**ABOUT THIS TASK**
From the records below, set down exactly the lines starting with the line that contains "The image size is (1050, 593)." and going on through the line that contains "This screenshot has height=496, width=1154.". Nothing else is wanted.

-*-

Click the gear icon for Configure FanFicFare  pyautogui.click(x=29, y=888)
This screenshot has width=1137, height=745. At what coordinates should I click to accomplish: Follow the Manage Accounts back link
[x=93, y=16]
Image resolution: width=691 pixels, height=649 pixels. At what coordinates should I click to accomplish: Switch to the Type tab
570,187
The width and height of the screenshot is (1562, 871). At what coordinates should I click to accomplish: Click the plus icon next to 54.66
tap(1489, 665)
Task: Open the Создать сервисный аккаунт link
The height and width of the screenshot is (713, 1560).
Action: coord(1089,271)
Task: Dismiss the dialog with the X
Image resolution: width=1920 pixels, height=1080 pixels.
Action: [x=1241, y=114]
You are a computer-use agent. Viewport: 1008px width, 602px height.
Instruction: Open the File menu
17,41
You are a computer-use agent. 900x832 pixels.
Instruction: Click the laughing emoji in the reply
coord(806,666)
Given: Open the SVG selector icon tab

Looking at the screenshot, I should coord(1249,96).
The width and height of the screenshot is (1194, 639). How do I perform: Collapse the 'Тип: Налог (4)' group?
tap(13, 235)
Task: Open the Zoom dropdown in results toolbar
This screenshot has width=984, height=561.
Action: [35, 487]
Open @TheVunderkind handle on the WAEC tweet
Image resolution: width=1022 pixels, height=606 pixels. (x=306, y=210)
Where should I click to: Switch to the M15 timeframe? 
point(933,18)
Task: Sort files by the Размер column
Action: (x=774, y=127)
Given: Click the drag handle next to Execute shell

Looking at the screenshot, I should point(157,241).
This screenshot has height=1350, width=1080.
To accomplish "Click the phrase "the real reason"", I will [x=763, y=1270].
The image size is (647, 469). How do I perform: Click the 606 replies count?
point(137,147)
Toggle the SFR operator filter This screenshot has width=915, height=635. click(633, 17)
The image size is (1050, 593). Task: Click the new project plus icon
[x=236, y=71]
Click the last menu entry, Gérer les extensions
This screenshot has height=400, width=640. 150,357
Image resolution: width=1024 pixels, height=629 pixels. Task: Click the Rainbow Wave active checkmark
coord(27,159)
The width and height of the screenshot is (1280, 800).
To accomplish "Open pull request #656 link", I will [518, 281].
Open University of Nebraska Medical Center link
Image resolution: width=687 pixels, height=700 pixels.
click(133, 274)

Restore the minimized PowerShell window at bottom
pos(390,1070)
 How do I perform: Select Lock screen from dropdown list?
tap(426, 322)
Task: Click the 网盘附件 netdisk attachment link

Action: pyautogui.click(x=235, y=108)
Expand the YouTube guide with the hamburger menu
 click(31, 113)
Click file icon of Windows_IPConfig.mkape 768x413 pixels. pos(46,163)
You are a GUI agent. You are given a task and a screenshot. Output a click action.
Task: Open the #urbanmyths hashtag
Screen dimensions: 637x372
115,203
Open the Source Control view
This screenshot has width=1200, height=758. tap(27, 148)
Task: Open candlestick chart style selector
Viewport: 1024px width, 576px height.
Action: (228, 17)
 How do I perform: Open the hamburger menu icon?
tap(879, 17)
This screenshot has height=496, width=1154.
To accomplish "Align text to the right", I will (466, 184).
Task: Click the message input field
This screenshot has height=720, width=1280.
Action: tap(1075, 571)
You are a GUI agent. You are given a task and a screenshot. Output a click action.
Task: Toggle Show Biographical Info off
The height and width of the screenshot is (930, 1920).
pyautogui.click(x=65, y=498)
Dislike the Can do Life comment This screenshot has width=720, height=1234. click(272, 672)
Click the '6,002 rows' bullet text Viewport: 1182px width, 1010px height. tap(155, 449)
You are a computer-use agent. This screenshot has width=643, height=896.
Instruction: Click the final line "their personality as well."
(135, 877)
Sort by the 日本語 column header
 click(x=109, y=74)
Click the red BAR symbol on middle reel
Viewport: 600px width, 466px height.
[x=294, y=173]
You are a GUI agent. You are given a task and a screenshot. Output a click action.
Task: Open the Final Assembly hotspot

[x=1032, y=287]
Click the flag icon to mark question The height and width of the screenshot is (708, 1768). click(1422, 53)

-*-

**COMPLETED TASK**
The image size is (1050, 593). Task: Click the new project plus icon
[x=236, y=71]
Click the last menu entry, Gérer les extensions
This screenshot has height=400, width=640. 150,357
Image resolution: width=1024 pixels, height=629 pixels. Task: Click the Rainbow Wave active checkmark
coord(27,159)
The width and height of the screenshot is (1280, 800).
To accomplish "Open pull request #656 link", I will [518, 281].
Open University of Nebraska Medical Center link
Image resolution: width=687 pixels, height=700 pixels.
click(133, 274)

Restore the minimized PowerShell window at bottom
pos(390,1070)
 How do I perform: Select Lock screen from dropdown list?
tap(426, 322)
Task: Click the 网盘附件 netdisk attachment link

Action: pyautogui.click(x=235, y=108)
Expand the YouTube guide with the hamburger menu
 click(31, 113)
Click file icon of Windows_IPConfig.mkape 768x413 pixels. pos(46,163)
You are a GUI agent. You are given a task and a screenshot. Output a click action.
Task: Open the #urbanmyths hashtag
Screen dimensions: 637x372
115,203
Open the Source Control view
This screenshot has width=1200, height=758. tap(27, 148)
Task: Open candlestick chart style selector
Viewport: 1024px width, 576px height.
Action: (228, 17)
 How do I perform: Open the hamburger menu icon?
tap(879, 17)
This screenshot has height=496, width=1154.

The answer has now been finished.